Consciente de sa propre déliquescence, la SdN elle-même propose à la Suisse de réviser la convention. Au grand soulagement de Berne. La Confédération peut désormais garder le contrôle de Radio-Nations même en temps de guerre. En septembre 1939, après l’invasion de la Pologne par le IIIe Reich, la SdN renonce à diffuser des émissions de propagande qui pourraient mettre la Suisse dans l’embarras. Radio-Nations cesse son activité de station de la SdN le 1er février 1942.
Retour à Radio-Suisse
La station de Prangins redeviendra Radio-Suisse. Elle servira encore pour les liaisons commerciales et les télécommunications du CICR ainsi que pour le trafic aérien et le transport maritime. Elle sera qualifiée par le général Guisan d’institution la plus importante en Suisse après les Chemins de fer fédéraux. L’abandon progressif de la SdN par la Suisse se manifeste notamment par des «mesures techniques particulièrement mesquines», constate Antoine Fleury. Berne, qui étudie sérieusement la possibilité de sortir de la SdN, refuse ainsi de recevoir le secrétaire général de la SdN, Sean Lester.
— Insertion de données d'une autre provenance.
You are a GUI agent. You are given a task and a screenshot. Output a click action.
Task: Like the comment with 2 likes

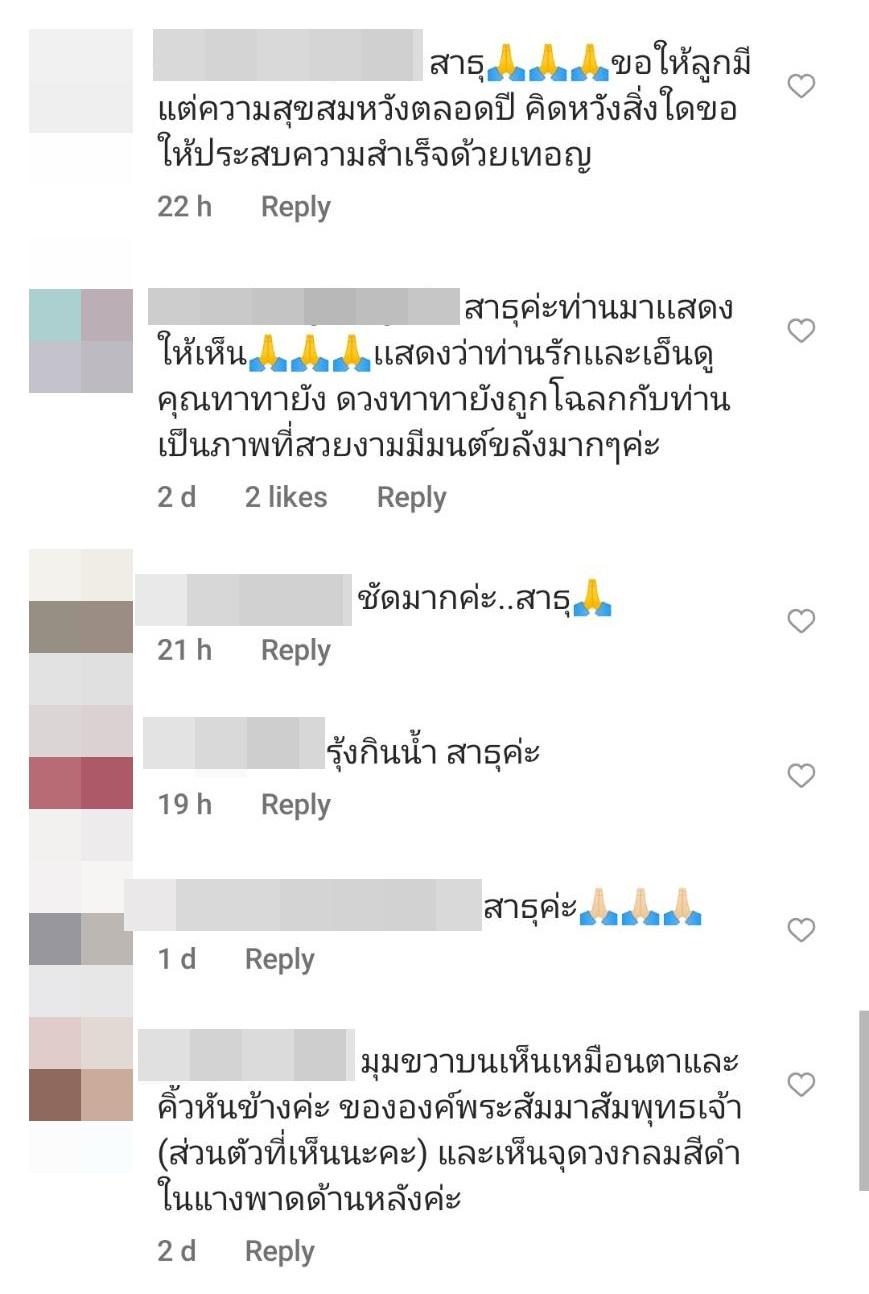(801, 330)
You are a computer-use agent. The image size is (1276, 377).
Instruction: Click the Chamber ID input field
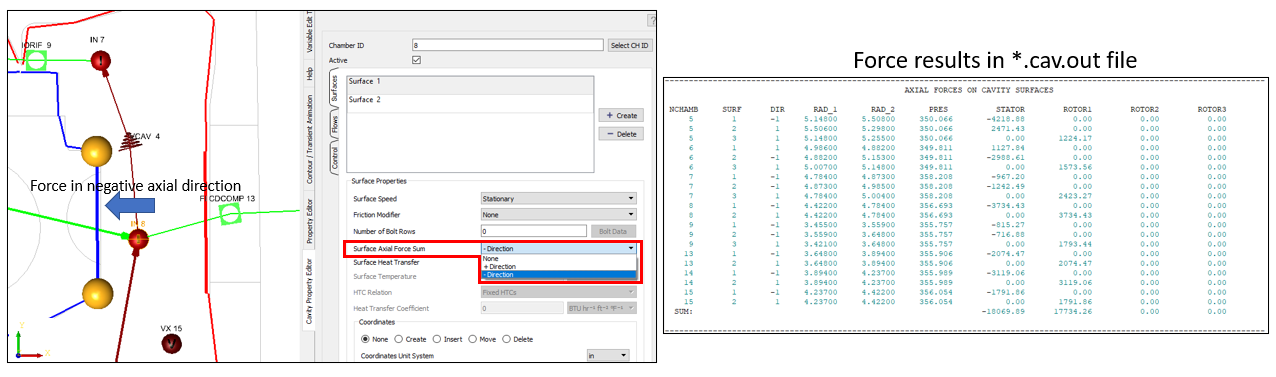click(x=507, y=45)
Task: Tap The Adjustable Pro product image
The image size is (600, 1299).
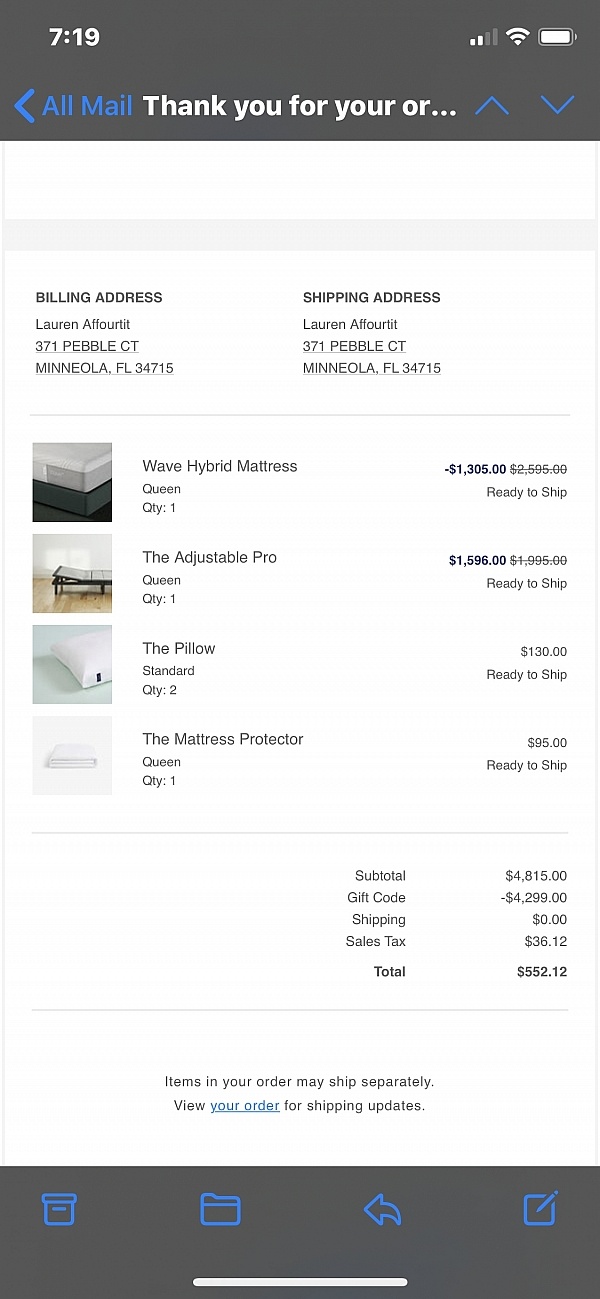Action: pyautogui.click(x=72, y=573)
Le gouvernement suisse refuse aussi de payer ses cotisations dès 1941 et interrompt la fourniture de mazout au Palais des Nations afin de dissuader les fonctionnaires de la SdN de se rendre au travail. La SdN et Radio-Nations auront donné une visibilité inespérée à la Suisse. Face au danger que représente la guerre pour le concept de neutralité, la Confédération finira par s’en détourner. Sans état d’âme.